Do you have a link? As far as I can tell you're referring to a BYTE magazine article, but I can only find vague references to it, not anything specific enough that would allow me to locate it.
0 FLOPS those MCUs only support IMBC instructions. No hardware floating point, at least it has integer multiplication/division. My estimate is maybe 1-8Gflop total using software float. If you avoid float and design around fixed point, might do some interesting stuff.
IIRC, the Connection Machine CM-1 also was not designed for floating point ops, but Richard Feynman convinced Danny Hillis that it could compete with supercomputers in the scientific market.
One could argue that it is 100% as every Watt that enters through the socket (not counting reactive energy) is going to become heat at some point in the very near future, including the air moved by fans, the photons emitted by the screen, etc etc.
Not really? The best heaters are heat pumps which can under typical operation reach 300-500% efficiency (COP). Technically they aren't converting the electricity into heat, but for arguments sake here about heaters we only care about electricity consumed to heat generated.
I think it's fair to separate it from the direct heat generation because if you look at second order effects like that, pretty much all of the energy ends up being radiated away as infrared in space.
Every computer is just space heater with side effect of computations.
The same way every diesel engine is just oil stove with side effect of rotary motion. If the engine was in the back of the car you could totally put a pot on it and braise something.
A diesel engine is a very inefficient stove though, as only half (more or less, depending on the exact engine) of the energy is converted to heat, the leftover being mechanical energy.
The Volkswagen 1.6D is probably the most reliable engine ever made. Only two failure modes - overheat or shitty fuel for the span of decades to break the fuel pump.

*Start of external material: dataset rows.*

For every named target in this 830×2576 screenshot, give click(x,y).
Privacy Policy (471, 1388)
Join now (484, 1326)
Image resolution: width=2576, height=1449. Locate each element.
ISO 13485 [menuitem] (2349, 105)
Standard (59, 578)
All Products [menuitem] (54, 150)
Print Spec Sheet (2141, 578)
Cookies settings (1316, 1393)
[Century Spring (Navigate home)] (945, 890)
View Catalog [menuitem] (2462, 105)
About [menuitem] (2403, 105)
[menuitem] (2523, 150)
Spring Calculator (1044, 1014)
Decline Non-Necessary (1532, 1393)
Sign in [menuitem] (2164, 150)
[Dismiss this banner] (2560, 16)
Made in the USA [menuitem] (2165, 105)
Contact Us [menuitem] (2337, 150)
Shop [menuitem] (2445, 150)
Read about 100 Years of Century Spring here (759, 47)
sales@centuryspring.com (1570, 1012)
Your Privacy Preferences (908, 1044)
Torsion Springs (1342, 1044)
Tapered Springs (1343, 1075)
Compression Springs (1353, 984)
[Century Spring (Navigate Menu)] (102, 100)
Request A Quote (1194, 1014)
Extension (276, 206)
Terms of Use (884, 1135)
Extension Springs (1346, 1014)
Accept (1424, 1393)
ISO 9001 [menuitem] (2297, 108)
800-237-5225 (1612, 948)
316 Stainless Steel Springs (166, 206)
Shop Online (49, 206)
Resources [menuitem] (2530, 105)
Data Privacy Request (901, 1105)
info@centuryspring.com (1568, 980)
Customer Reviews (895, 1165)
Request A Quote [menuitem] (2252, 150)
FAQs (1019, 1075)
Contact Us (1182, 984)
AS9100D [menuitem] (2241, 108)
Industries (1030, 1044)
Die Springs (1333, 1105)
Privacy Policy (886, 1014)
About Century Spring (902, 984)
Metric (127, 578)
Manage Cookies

I’m curious about what you’re thinking of, but for both electric heaters and computers, essentially 100% of the input energy is converted to heat one way or another.
What you may be thinking of is efficiency when the output is intended to be something other than heat. In those cases, efficiency is lost because a significant proportion of the input energy is converted to heat.
But if heat output is what you’re interested in, I’m happy to report that 100% is a perfectly achievable, in fact hard to avoid, number!
Computers need more blinking lights.